Born in the oil-rich but economically impoverished Niger Delta area of Nigeria, Tanure Ojaide was raised by his grandmother in a riverine rural environment. He attended a Catholic Grammar School and Federal Government College, Warri. Ojaide was educated at the University of Ibadan, where he received a bachelor's degree in English, and Syracuse University, where he received both the M.A. in Creative Writing and Ph.D. in English. A Fellow in Writing of the University of Iowa, his poetry awards include the Commonwealth Poetry Prize for the Africa Region (1987), the All-Africa Okigbo Prize for Poetry (1988, 1997), the BBC Arts and Africa Poetry Award (1988), and the Association of Nigerian Authors Poetry Award (1988, 1994, and 2003).
Ojaide taught for many years at The University of Maiduguri (Nigeria) and is currently the Frank Porter Graham Distinguished Professor of Africana Studies at The University of North Carolina at Charlotte, where he teaches African/Pan-African literature and art. He received a National Endowment for the Humanities fellowship for 1999/2000 academic year to collect and study the "Udje Dance Songs of Nigeria's Urhobo People." With a Fulbright fellowship, he taught at the University of Maiduguri and Delta State University, Abraka, in the 2002/2003 academic year. He has read from his poetry in Britain, Canada, France, Ghana, Israel, Mexico, Nigeria, Spain, The Netherlands, the United States, and South Africa.

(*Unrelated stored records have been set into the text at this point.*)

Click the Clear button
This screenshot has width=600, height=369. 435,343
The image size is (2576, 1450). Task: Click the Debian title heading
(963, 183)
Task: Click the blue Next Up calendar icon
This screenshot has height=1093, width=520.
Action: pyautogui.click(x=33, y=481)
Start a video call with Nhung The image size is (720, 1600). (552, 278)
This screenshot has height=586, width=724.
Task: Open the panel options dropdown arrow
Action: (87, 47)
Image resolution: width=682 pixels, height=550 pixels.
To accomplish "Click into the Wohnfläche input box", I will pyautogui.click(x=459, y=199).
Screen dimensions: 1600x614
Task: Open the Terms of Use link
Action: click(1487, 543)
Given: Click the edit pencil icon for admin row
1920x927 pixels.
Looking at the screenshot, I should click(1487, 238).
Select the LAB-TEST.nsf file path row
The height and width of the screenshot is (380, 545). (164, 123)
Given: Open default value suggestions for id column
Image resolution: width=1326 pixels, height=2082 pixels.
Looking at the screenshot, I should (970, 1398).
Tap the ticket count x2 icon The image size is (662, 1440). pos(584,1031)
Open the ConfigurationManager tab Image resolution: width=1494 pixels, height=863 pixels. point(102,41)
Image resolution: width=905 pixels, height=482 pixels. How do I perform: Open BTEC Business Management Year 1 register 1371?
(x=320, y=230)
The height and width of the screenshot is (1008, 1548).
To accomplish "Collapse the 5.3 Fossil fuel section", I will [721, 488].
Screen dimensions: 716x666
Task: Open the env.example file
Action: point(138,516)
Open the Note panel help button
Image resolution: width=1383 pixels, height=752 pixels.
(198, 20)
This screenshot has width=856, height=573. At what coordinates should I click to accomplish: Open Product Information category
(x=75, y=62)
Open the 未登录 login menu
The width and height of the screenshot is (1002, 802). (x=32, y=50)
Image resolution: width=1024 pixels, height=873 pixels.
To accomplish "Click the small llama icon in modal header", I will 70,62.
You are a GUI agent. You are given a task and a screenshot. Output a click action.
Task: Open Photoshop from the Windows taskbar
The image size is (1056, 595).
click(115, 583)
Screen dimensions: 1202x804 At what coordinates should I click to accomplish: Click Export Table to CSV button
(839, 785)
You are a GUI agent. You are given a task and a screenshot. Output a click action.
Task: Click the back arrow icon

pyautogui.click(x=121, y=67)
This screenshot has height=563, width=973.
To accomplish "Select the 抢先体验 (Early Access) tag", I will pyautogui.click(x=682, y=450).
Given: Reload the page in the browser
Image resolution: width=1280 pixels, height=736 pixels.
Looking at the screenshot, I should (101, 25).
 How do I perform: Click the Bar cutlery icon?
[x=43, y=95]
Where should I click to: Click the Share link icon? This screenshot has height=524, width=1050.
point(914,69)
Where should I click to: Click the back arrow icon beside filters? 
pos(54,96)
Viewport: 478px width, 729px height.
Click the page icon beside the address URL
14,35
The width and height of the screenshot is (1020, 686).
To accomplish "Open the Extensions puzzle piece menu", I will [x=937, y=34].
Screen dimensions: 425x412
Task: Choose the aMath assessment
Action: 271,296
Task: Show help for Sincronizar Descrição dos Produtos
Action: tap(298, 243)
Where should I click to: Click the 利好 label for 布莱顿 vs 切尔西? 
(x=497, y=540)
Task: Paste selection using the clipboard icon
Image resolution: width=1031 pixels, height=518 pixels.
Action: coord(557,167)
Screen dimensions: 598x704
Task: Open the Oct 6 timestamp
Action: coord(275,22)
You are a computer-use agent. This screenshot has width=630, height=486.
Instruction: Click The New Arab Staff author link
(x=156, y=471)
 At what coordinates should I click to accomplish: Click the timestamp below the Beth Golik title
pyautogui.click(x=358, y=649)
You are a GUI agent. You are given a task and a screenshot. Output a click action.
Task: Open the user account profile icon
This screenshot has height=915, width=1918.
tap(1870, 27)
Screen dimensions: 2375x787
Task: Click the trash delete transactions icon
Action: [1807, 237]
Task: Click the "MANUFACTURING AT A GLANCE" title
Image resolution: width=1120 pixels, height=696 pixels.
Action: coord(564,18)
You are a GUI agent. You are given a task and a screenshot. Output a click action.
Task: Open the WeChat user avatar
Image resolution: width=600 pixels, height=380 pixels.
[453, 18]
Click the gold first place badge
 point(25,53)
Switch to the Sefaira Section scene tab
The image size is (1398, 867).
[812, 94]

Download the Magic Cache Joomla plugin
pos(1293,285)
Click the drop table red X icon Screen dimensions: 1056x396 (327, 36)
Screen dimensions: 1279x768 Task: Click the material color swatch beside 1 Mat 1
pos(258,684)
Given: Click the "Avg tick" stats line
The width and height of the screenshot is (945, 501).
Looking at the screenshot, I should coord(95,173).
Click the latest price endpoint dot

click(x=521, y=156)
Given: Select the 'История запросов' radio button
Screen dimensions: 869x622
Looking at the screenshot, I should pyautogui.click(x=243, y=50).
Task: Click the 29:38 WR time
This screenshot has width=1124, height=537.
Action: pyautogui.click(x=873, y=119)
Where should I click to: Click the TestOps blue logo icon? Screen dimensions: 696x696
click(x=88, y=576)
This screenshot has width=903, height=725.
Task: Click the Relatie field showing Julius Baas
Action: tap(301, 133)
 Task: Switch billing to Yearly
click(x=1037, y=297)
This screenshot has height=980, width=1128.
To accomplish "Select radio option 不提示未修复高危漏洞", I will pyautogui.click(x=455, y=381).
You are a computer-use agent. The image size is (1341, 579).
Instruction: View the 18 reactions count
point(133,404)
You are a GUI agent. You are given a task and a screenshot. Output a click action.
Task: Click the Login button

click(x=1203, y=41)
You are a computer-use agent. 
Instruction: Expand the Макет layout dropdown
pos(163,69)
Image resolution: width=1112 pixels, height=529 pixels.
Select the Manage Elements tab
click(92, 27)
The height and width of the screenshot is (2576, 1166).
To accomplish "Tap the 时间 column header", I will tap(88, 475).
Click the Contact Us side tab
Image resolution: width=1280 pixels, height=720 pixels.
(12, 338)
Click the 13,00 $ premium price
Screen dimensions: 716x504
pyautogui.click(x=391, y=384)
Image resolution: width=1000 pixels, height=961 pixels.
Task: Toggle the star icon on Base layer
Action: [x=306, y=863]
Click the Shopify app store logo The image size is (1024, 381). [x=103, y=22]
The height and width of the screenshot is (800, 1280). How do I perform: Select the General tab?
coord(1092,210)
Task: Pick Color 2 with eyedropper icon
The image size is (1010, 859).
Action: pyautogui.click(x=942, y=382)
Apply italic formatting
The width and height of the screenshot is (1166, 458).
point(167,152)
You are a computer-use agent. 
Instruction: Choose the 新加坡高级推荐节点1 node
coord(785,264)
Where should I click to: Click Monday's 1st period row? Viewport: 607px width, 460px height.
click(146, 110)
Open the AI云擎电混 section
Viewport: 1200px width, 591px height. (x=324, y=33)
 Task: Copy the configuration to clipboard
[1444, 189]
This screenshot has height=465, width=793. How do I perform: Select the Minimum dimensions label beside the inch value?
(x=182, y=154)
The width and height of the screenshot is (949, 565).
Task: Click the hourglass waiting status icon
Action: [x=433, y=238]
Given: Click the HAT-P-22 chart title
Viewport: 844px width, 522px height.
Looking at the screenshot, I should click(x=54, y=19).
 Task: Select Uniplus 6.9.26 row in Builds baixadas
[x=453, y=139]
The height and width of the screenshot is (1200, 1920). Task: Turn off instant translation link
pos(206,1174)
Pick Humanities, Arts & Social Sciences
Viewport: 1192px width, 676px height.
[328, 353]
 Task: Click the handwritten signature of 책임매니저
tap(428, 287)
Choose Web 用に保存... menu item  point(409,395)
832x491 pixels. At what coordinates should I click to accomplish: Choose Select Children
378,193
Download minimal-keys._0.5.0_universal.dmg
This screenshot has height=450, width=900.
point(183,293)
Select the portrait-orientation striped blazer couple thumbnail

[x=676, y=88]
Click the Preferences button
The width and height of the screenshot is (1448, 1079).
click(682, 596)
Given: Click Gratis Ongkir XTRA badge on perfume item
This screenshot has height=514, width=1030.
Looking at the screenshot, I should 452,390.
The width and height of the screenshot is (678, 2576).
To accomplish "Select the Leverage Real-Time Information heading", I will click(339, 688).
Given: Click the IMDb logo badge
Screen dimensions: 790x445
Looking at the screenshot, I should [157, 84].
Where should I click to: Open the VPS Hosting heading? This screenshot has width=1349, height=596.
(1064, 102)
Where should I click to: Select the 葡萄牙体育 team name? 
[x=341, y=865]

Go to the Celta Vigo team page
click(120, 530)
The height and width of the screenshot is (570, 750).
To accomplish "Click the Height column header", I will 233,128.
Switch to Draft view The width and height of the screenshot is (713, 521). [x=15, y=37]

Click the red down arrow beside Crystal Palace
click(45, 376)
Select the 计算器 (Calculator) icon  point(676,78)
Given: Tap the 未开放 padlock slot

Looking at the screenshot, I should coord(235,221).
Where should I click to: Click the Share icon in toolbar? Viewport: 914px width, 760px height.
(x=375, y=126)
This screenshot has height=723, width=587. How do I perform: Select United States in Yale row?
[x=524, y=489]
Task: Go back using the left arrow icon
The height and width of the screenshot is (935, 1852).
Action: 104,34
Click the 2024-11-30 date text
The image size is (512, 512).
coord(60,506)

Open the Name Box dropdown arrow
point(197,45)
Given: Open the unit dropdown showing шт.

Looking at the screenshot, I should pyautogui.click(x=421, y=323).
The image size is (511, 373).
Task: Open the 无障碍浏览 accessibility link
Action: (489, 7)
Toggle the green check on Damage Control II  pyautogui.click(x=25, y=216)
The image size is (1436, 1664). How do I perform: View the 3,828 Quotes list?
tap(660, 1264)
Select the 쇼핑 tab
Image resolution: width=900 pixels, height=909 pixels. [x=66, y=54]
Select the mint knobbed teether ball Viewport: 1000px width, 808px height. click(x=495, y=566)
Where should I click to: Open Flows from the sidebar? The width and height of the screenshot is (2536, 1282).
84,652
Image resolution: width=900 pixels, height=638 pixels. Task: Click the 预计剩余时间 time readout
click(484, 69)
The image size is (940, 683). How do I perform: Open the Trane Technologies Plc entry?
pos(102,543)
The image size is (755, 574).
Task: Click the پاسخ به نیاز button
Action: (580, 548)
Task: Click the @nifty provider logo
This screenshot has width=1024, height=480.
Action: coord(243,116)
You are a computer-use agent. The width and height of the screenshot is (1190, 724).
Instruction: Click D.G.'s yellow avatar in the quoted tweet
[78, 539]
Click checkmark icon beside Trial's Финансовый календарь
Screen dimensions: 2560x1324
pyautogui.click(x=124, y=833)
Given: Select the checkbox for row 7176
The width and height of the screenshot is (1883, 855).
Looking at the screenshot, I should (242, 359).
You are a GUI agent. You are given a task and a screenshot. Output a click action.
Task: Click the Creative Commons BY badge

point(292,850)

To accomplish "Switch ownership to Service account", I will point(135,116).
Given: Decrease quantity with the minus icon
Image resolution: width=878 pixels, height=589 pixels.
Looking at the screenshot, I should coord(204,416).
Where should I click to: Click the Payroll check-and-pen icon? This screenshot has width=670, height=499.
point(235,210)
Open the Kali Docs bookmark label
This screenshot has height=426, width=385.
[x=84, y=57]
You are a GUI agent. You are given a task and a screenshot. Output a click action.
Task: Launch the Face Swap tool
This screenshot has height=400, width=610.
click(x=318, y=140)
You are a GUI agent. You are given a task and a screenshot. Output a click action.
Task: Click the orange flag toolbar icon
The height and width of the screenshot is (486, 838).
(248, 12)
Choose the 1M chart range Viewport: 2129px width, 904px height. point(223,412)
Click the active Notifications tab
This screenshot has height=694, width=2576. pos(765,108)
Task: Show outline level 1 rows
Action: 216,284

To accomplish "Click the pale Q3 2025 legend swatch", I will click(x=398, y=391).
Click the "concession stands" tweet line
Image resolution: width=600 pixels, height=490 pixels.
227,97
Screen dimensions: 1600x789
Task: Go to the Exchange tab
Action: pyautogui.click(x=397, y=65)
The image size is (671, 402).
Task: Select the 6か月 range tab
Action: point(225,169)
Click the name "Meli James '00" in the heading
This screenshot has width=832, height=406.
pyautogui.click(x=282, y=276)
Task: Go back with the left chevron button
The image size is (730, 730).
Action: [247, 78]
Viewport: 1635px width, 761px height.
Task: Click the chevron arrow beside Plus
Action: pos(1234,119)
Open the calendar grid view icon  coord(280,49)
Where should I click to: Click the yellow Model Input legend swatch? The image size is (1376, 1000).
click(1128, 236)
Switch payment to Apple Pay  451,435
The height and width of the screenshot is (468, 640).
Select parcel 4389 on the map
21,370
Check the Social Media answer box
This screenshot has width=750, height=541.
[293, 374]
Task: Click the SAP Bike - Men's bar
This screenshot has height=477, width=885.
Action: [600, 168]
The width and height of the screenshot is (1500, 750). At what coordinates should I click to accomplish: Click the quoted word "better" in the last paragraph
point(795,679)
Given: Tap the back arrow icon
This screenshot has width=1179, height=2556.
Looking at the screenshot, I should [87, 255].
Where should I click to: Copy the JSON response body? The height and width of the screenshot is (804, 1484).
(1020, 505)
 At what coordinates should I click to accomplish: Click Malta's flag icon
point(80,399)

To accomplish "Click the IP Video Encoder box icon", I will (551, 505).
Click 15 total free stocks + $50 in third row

His performance of his poetry in the United States has included sessions at Youngstown State University, AWP Conference, University of Vermont, Western Illinois University, The Ohio State University, and in libraries, bookstores, and museums. In July 2005 an international conference was held at Delta State University, Abraka, Nigeria with participants from the USA, Canada, South Africa, Botswana, Cameroon, and Nigeria to discuss Ojaide’s writings. He recently represented Nigeria in Poetry Africa 2005 at The University of KwaZulu-Natal, Durban, South Africa (October 10-16, 2005). Tanure Ojaide was the 2005 recipient of the University of North Carolina at Charlotte’s First Citizens Bank Scholar Award for his creative writing and scholarship. His poetry, a blend of oral traditions and modern techniques, has been translated into Chinese, Dutch, French, and Spanish.